Arshan: I was always curious to learn about the low-level details of how hardware interacts with software. Because of this, device drivers were attractive to me in general. With this particular project, I think the fact that it was related to RPi made it even more interesting for me. RPi is a popular embedded platform, and a contribution towards RPi would have a big impact on the FreeBSD community. To be honest I didn’t think I would be able to get it to a working state during the remaining days of my co-op, but thankfully and luckily, it did and I’m grateful for that.
Ed: What was the most challenging part of the driver porting effort?
Arshan: The whole process was pretty linear, I didn’t get stuck in anything for a long time that would make it tedious. I think it was mostly because FreeBSD has a pretty awesome USB and a USB to Ethernet stack that did some of the heavy lifting for me. The existing drivers on the source tree were also well documented. Reading those definitely helped a lot.
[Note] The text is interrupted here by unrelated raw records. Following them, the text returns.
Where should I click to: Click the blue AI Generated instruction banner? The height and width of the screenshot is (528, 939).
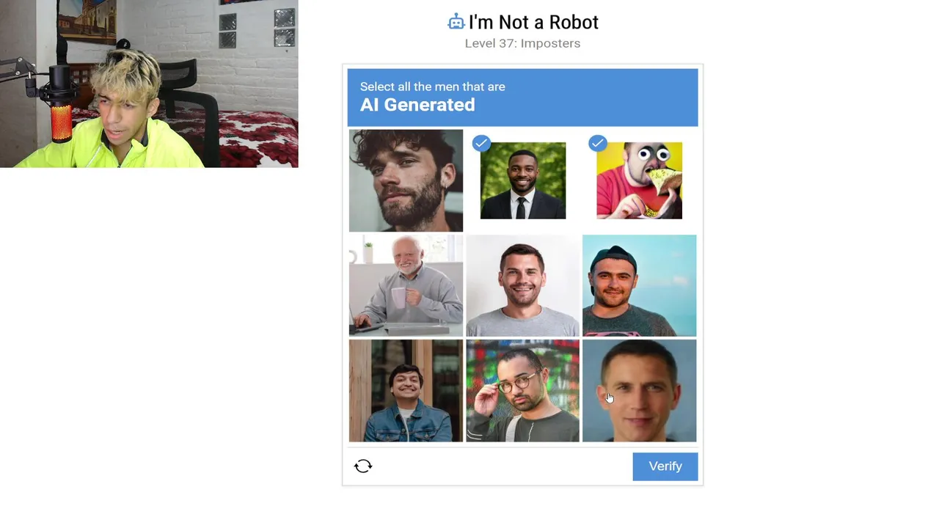(x=522, y=98)
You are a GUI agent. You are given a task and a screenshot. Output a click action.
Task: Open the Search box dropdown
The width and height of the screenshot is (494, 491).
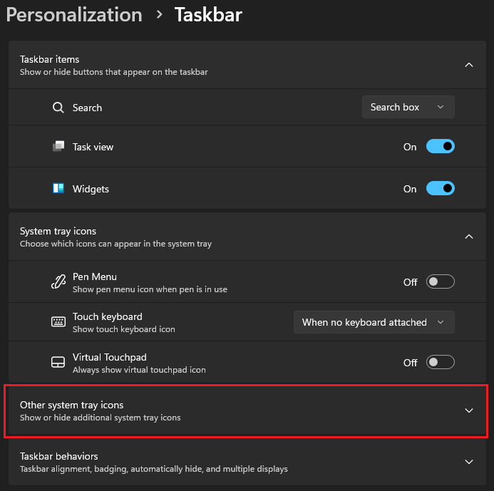pos(408,107)
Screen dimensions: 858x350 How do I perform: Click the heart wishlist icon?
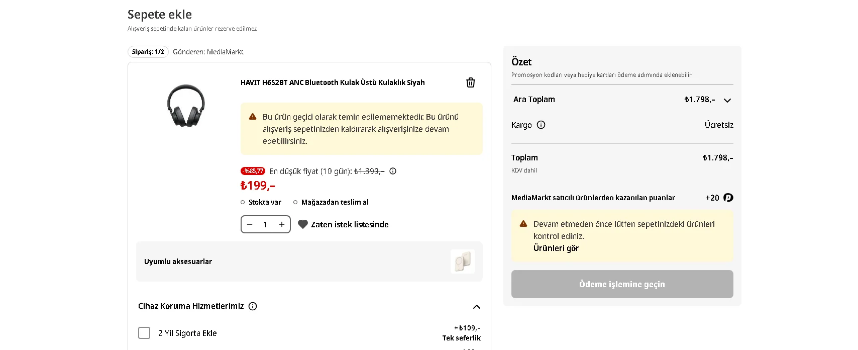(303, 224)
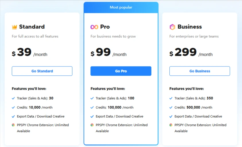
Task: Click Pro Export Data / Download Creative text
Action: click(x=119, y=116)
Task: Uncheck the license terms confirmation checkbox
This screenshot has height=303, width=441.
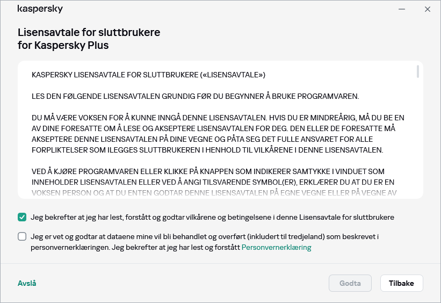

Ed: Describe your interaction with the FreeBSD community as you worked on the driver port.
Arshan: The community was really helpful. I had to contact the developer of the driver for the USB-Ethernet controller on older RPi’s on FreeBSD. Although he is no longer a committer of the project, he was still really timely on his responses. He was more than happy to help me with some of the details of the driver. People at Microchip, and the Raspberry Pi Foundation were also really helpful.
Ed: What’s the current state of the driver? What’s next?
Arshan: The patch is currently in review; with the patch users should be able to connect to the internet with their Raspberry Pi’s using an ethernet cable with no problem. However, the driver is at a pretty minimal state right now. There are several features that the chip supports such as RX/TX checksumming, VLAN tag removal, and a bunch more that are not currently enabled on the driver. I’m planning on adding support for all these features in the near future. I’m currently working on RX/TX checksumming.
Ed: Overall, how did you find the term? Any final thoughts?
Arshan: This has been my fourth work term, and the best one so far. I wish I had more time with the Foundation as I think I really got up to speed in the second half of my work term. I really liked the freedom I had here. There are so many interesting projects to work on, and lots of great resources and people to reach out to for help. I think and I hope that I remain actively involved with the FreeBSD project in the future.